If I had ANY control over the Democratic party, I'd ban key phrases:
*Co-op health insurance (non profit coops will never have the finances to "compete" with private for profit or non-profit in name only companies like Blue Cross/Blue Shield)
*Mandate to purchase
*Our health plan was a remake of Romneycare (which is absolutely true)
The Democrats say words that don't resonate with people. People don't understand what public option means, they don't care. I'd even go further and ban party members from saying single payer. Americans who don't follow politics and make up those independent swing voters don't have a clue what any of this means, and it has no effect on their vote.
Medicare is single payer, so just say Medicare. Focus on what your grandma and grandpas have. People can identify with this, people understand it, it isn't political-speak.
This is what Democrats have to learn, they have to understand how to communicate before they can expect a vote. Today they don't have a clue as to how to form policy or communicate properly.
Single payer sounds nice among us who understand the phrase, but Medicare for all is what needs to be said. People understand that.
The Democrats are very lame, the party is lame. I vote Democrat, but I rarely expect them to know what they're doing. But at least they aren't insane and incompetent like Republicans.
Democrats have every tool at their disposal to market and campaign on it. WE ALREADY HAVE SINGLE PAYER, but its for ages 65 and above only. Medicaid is not really single payer as its now a hodge podge of state programs where some just provide vouchers, like Tennessee's new program.

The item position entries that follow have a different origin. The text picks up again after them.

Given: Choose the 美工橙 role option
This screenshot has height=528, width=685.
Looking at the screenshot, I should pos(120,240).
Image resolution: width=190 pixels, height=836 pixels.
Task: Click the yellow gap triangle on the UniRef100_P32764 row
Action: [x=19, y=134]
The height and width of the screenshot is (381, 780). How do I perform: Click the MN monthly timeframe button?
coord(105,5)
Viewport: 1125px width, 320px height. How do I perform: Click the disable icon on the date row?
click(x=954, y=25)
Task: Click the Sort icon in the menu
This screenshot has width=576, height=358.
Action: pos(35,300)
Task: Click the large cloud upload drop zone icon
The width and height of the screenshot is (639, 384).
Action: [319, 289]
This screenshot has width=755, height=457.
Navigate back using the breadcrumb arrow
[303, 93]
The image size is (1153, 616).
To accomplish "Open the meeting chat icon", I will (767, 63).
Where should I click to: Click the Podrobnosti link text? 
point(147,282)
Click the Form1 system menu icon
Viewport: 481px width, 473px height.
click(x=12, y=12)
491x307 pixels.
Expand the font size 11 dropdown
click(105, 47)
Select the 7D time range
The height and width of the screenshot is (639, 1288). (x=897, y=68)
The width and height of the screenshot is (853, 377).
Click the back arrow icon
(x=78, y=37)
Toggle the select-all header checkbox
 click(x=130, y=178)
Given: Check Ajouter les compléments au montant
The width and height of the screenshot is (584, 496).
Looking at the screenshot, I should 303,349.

If Dems will stop being so pathetic, they'll start marketing things that people already understand. Everyone has a grandma or grandpa that likes their Medicare. If a politician can't market that as saying "I want that for everyone, not just ages 65+" then that politician should retire and go home.
This stuff isn't rocket science. And the next two years while Democrats have little effective power except for Obama's office, they need to study these issues and learn how to govern again. If you learn how to govern, people might vote for you again.
Thanks, it seems like this is something that would make sense. Medicare works for above age 65, why shouldn't it work for everyone else?
It wouldn't require lots of taxes, the elderly are already the most sickly and expensive types of patients. Its why Medicare exists.. private insurance isn't willing to take them on and pay for it.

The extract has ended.